In reply to an earlier post on Mar 1, 2012 6:58:05 AM PST
H. Duong says:
First, the "Che" character isn't literally Che Guevara. Only in the 1979 Bway version that director Hal Prince insisted that Patinkin get the *inspiration* from Guevara, but the role wasn't necessarily written that way. In other versions, including the movie, Che is just an ordinary citizen representing dissent. And even if it were Guevara, the musical is presented as a flashback, and the Che we see is one in retrospect commenting/narrating on past events. So Che doesn't have to be as young as when Eva Peron were alive.

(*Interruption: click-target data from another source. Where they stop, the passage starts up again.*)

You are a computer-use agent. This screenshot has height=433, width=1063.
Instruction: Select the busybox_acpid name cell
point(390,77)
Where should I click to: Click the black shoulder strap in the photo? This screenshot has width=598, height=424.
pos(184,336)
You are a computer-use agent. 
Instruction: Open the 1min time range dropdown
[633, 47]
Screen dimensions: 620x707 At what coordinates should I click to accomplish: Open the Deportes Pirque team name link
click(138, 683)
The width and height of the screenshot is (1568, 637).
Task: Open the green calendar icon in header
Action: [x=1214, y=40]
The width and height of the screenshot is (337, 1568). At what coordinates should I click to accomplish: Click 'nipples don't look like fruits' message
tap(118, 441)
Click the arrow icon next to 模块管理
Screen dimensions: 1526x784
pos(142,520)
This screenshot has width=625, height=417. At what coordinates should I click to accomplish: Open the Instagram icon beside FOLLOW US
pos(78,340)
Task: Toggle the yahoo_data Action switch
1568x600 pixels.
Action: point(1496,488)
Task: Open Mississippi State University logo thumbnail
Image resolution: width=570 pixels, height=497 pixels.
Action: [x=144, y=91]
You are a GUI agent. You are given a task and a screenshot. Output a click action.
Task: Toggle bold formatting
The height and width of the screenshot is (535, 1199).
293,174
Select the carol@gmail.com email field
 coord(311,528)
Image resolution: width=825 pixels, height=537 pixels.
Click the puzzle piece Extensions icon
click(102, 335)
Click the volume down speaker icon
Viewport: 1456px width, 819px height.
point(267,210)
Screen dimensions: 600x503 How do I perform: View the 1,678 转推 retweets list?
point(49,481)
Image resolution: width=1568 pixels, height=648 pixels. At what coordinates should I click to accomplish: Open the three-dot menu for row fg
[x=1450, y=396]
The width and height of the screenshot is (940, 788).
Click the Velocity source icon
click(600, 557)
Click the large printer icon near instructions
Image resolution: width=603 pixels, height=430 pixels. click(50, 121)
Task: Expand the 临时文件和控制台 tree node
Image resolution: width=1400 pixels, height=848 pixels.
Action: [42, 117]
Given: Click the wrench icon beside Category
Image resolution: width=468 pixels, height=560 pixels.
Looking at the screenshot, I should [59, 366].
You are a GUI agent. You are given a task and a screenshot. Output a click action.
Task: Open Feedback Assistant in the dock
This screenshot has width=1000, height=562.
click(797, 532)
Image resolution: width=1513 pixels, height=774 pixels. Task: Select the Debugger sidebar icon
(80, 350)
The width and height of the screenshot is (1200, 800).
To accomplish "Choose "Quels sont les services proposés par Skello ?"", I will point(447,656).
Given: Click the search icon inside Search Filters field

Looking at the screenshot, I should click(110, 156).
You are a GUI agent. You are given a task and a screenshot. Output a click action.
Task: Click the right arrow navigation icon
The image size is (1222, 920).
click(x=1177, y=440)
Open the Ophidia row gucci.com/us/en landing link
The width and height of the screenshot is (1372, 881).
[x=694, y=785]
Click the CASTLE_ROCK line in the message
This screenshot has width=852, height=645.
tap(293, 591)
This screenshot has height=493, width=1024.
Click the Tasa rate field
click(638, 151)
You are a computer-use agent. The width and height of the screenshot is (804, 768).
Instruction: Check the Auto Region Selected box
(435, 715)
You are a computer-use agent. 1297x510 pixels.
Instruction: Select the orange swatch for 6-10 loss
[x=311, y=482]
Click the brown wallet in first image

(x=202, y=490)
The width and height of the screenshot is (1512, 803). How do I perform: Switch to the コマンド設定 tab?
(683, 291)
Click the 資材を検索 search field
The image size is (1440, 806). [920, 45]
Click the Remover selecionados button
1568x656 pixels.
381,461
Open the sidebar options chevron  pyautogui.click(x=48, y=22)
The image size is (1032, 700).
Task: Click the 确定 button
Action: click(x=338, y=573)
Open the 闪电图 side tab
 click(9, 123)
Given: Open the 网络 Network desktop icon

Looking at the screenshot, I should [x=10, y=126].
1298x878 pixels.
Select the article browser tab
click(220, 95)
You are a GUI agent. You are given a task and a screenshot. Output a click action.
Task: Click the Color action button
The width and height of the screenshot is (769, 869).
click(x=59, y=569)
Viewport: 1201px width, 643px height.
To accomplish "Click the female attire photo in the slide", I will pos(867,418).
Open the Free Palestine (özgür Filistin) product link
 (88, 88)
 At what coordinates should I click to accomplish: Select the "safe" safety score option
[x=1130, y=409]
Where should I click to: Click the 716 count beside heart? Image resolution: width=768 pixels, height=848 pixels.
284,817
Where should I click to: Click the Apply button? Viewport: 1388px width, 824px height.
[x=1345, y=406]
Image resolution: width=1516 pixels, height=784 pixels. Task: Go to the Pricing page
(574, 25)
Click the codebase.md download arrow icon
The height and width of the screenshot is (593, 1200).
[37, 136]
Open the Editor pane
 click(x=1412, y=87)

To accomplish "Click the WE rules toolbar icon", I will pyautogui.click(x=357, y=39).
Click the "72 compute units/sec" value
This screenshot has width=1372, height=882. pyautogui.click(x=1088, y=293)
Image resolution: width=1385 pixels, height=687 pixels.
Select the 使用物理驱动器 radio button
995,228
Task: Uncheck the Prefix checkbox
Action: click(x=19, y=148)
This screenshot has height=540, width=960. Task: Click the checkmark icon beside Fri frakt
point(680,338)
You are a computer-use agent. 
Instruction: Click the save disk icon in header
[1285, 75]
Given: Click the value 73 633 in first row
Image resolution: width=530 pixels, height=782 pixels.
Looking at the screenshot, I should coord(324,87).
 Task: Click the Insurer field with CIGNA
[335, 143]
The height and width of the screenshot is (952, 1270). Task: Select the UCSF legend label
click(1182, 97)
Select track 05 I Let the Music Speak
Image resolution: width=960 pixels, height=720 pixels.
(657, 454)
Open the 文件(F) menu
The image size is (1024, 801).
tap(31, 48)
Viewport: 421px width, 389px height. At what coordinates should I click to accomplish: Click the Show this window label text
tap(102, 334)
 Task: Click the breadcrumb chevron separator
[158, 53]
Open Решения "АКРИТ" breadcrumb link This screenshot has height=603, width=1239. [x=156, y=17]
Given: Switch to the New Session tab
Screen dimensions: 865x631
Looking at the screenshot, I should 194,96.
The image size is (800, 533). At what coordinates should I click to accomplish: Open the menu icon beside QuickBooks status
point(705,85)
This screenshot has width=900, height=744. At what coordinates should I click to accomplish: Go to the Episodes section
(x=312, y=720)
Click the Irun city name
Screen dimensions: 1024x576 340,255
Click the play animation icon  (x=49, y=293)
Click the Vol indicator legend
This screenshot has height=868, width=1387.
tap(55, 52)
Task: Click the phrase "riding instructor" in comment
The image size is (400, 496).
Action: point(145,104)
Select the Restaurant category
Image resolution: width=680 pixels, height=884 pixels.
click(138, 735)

Posted on Mar 20, 2014 9:02:37 AM PDT
I like how this review discusses the lyrics in a balanced way, saying there are good ones and also ridiculous ones. To me a clunker one in this show is the line "I want to be in Buenos Aires, Big Apple." I know that Tim Rice was having some fun here - the "Big Apple" is obviously New York, where many people saw the show, but it's perfectly clear what the lyric is saying... I want to be where the action is, and be at the center of attention, which in the case of Argentina is Buenos Aires. And indeed, "Big Apple" has the correct number of syllables to fit into the music... however, the problem is one of phrasing. As sung, the emphasis falls on the second syllable of "apple" rather than the first, which is jarring and painful. Nobody ever says "apPUL", they say "APple," and for this reason, it simply doesn't work. This is a minor quibble in an otherwise enjoyable show, I know, so thank you for letting me get this off my chest here.